Prenant part à une activité de sensibilisation, elle a alerté sur la persistance de cette menace dans plusieurs zones affectées par les conflits armés, où les mines continuent de faire des victimes et de freiner le développement des communautés locales.
Un impératif humanitaire et sécuritaire

Christelle Vuanga a souligné que la lutte contre les mines antipersonnel constitue une priorité à la fois humanitaire et sécuritaire, appelant à des actions coordonnées pour assainir les zones contaminées et protéger les populations vulnérables.
Elle a insisté sur la responsabilité collective d’agir avec détermination pour le désarmement des zones touchées, affirmant que cet engagement vise à préserver la vie humaine, la dignité des citoyens et l’avenir du pays.

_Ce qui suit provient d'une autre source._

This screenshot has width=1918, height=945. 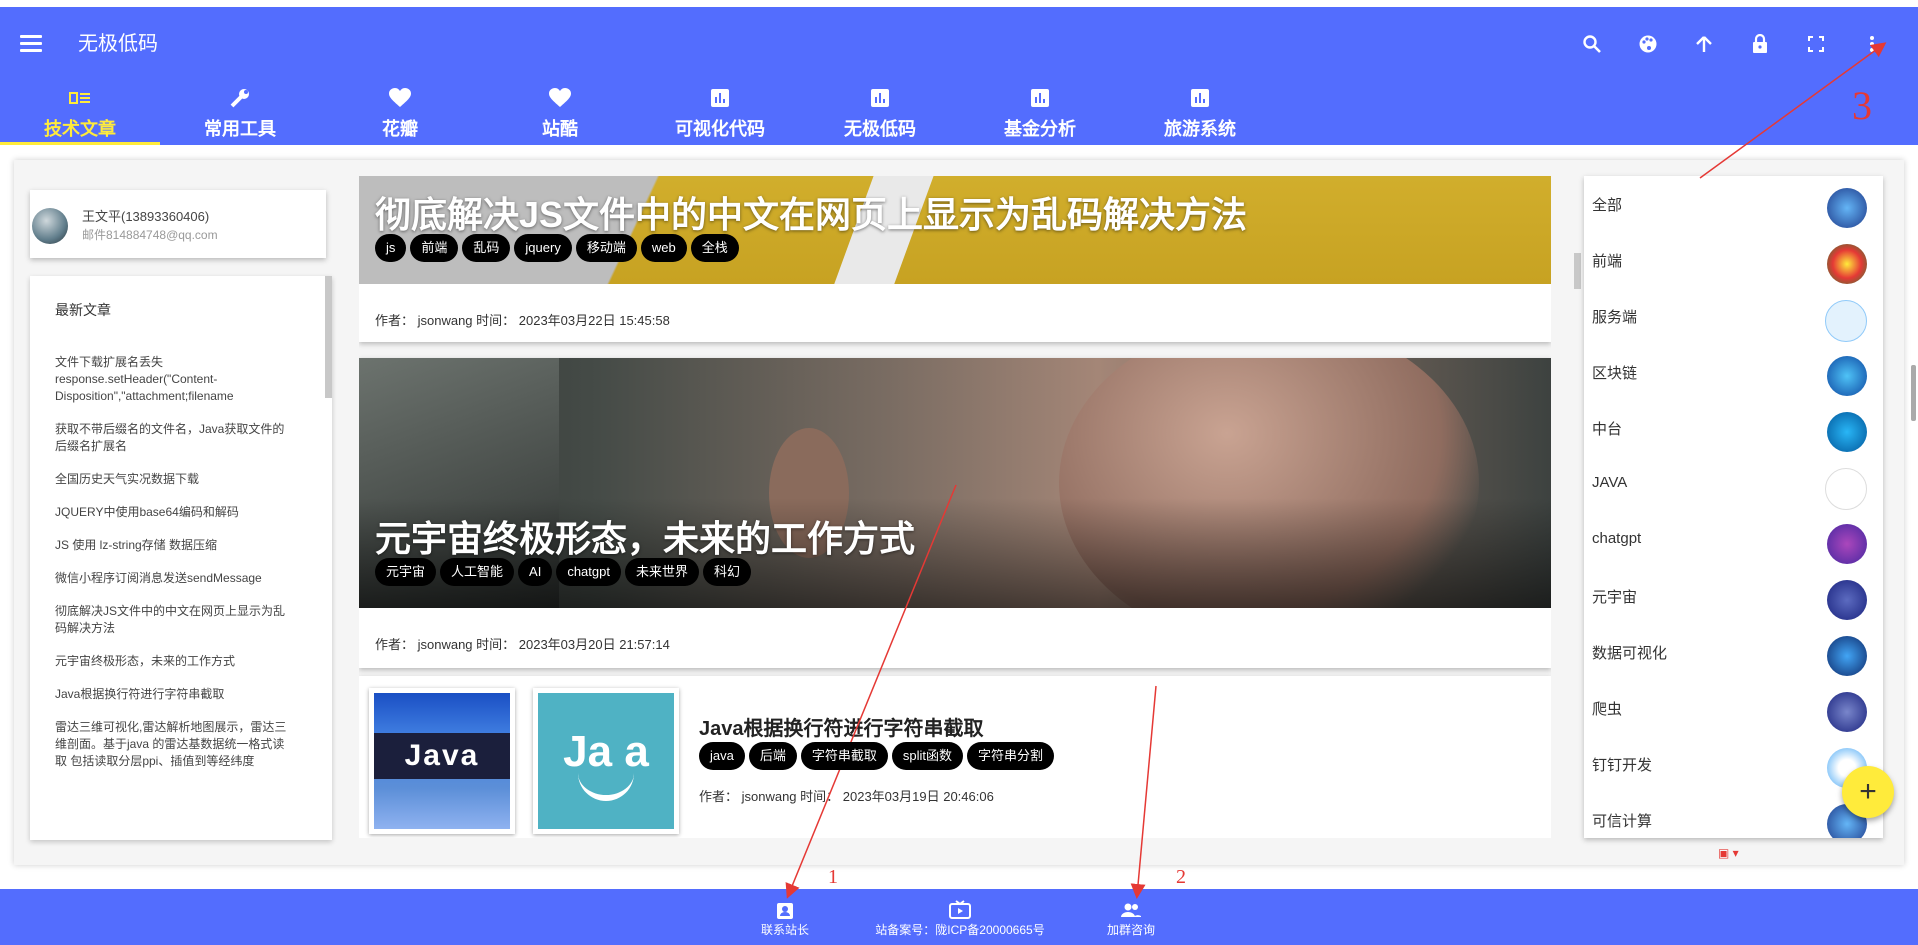 I want to click on tab-visual-code: 可视化代码, so click(x=720, y=113). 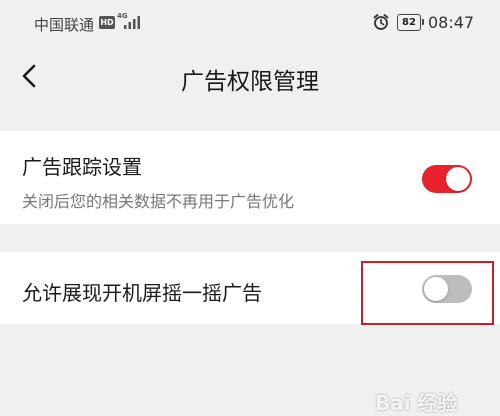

Engagement pour l’égalité et la voix du Congo à l’international
Au-delà de cette problématique, la députée a réaffirmé son engagement en faveur de l’égalité des droits, notamment à travers la promotion de l’intégration des femmes dans les instances de prise de décision.

Dans cette même analogie, l’élue de Kinshasa porte également la voix du peuple congolais sur la scène internationale, plaidant pour une mobilisation accrue en faveur d’un Congo débarrassé des mines antipersonnel et résolument tourné vers un avenir plus sûr et inclusif.